This article first appeared on Forbes.com.
Modern Portfolio Theory, the work of Markowitz, and Sharpe, and many, many others, is the foundation of how we think about finance and financial markets. Both Markowitz and Sharpe won the Nobel prize in Economics, and many of their intellectual descendants have done so as well. One of the primary implications of the theory is the economic benefit of diversification – a sort of investing free lunch. The well-diversified investor enjoys the same expected return as her less diversified brother, but she is taking less risk.
John Bogle arguably did as much or more for investors than any Nobel prizewinner, although he never won one. His great contribution was practical, not theoretical: he enabled every investor to reap diversification’s benefits at a much lower price than anyone dreamed possible.
Institutional investors (endowments and pension funds) and rich people are usually the first to have access to new investing ideas. Bogle and his new company, Vanguard, introduced the S&P 500 index fund to individual investors in 1976, about the same time the first index strategies for institutional investors appeared.

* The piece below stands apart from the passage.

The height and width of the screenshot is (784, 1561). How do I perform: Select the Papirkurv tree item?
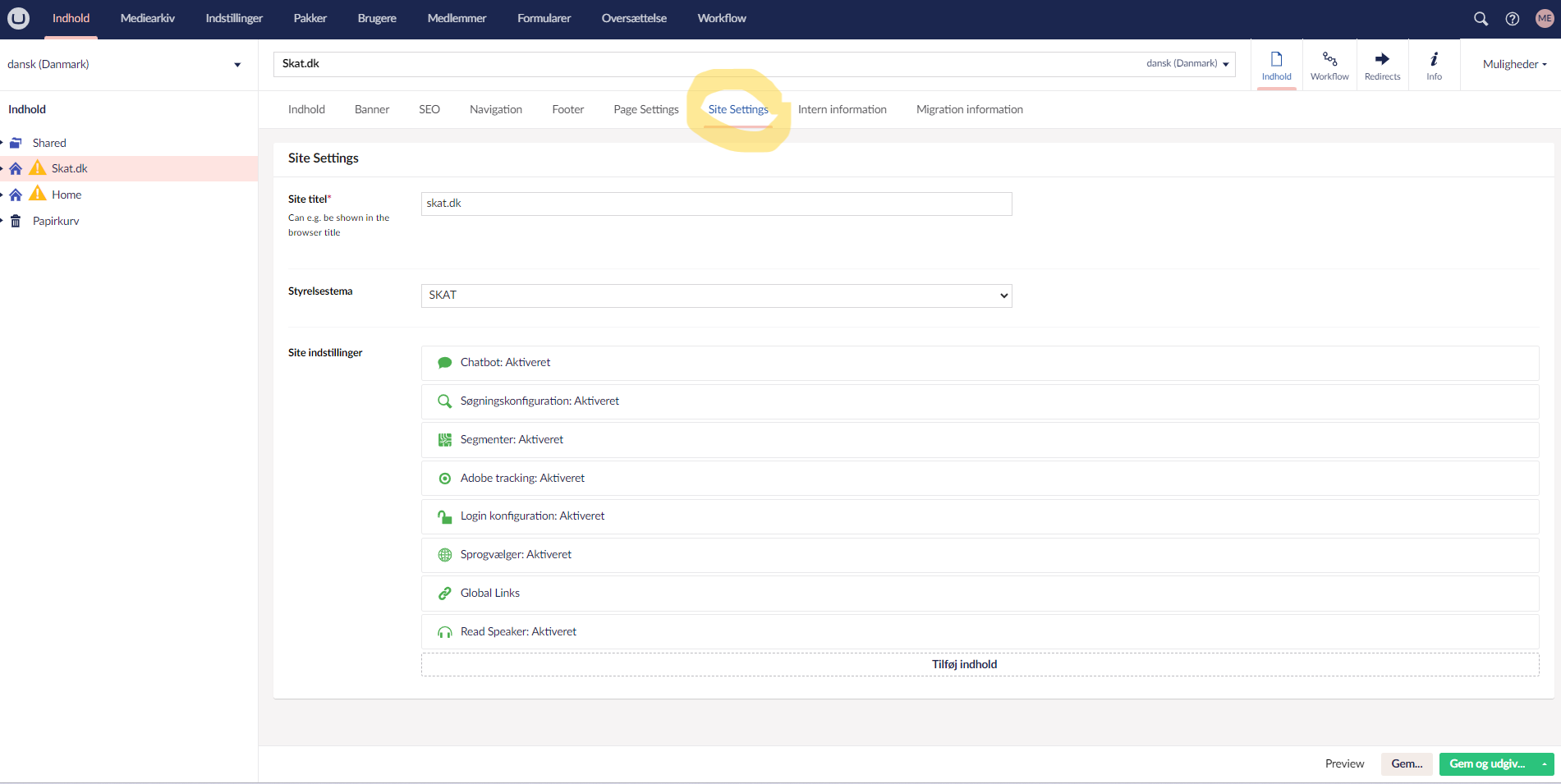coord(56,222)

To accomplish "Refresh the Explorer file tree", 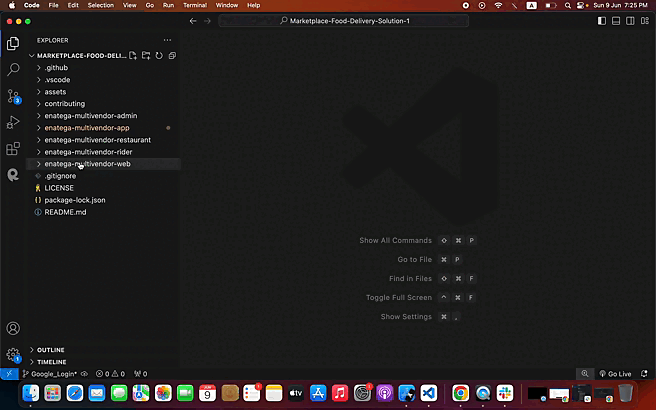I will point(159,55).
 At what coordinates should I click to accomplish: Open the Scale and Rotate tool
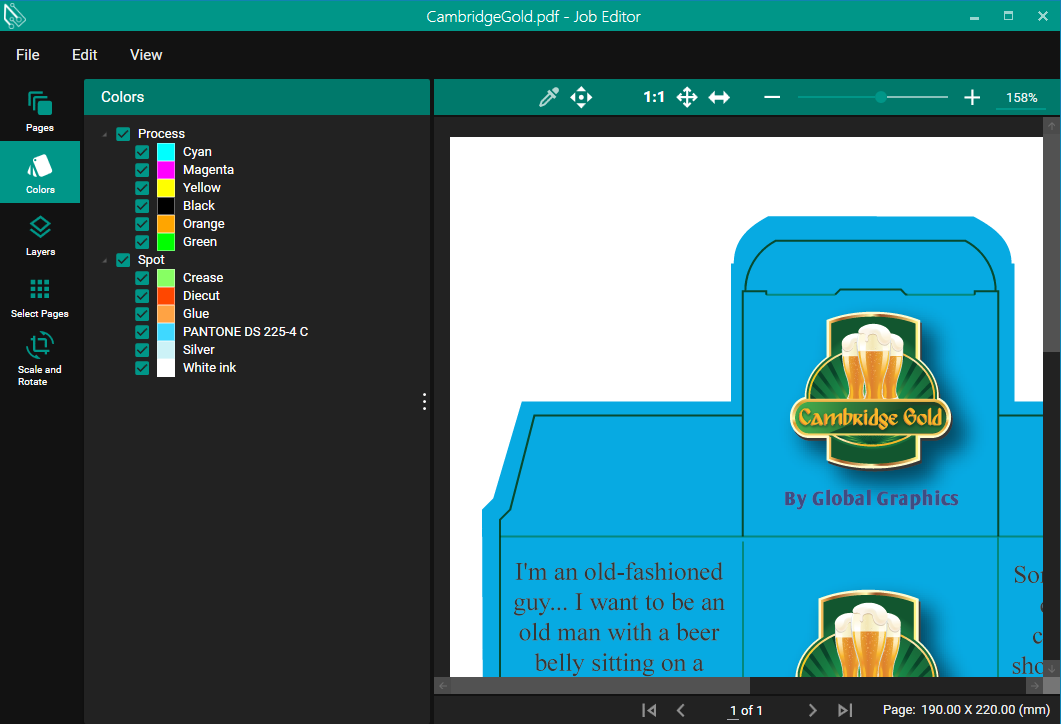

Vanguard’s first index fund profoundly democratized investing. It was available directly – investors didn’t need a broker to buy it. There was therefore no sales load, no commission to be paid to any salesperson. And it was cheap, with fund expenses a fraction of those charged by other stock mutual funds. It was a revolution.
Indexing is conventional wisdom now, but it was a crazy idea in 1976. Investing professionals and competing investment management firms had two fundamental objections:
- No investor in their right mind would want average returns (from buying every stock) when active managers (the entire investment industry at the time) delivered excellent returns (by picking stocks that would perform well).
- No business charging so little could possibly be viable.
Vanguard’s forty-plus years of growth and current powerful industry position show how wrong they were, and how right Bogle was.
Bogle’s life work was perfectly timed from another perspective. The transition of US retirement funding from pensions to defined contribution retirement plans such as 401(k)s and 403(b)s turned millions of Americans into investors. The availability, and now near-ubiquity, of stock and bond index mutual funds have offered these plan participants, who often know little about securities and don’t care to know more, a safer and much more efficient way to invest their nest eggs.
Just as Milton Friedman said “we are all Keynesians now,” when it comes to investing, we are all Bogleians. Any credible investing discussion begins with indexing, and any departure from it requires extensive analysis, argument, and explanation. Any credible investing discussion must address investment costs, and higher costs likewise require extensive support if they are accepted at all.
John Bogle’s innovations allow any investor to build an extremely diversified portfolio, easily and at very low cost. He made investing less expensive and safer. Along with Edison and Ford, Gates and Jobs, he belongs to the pantheon of American innovation.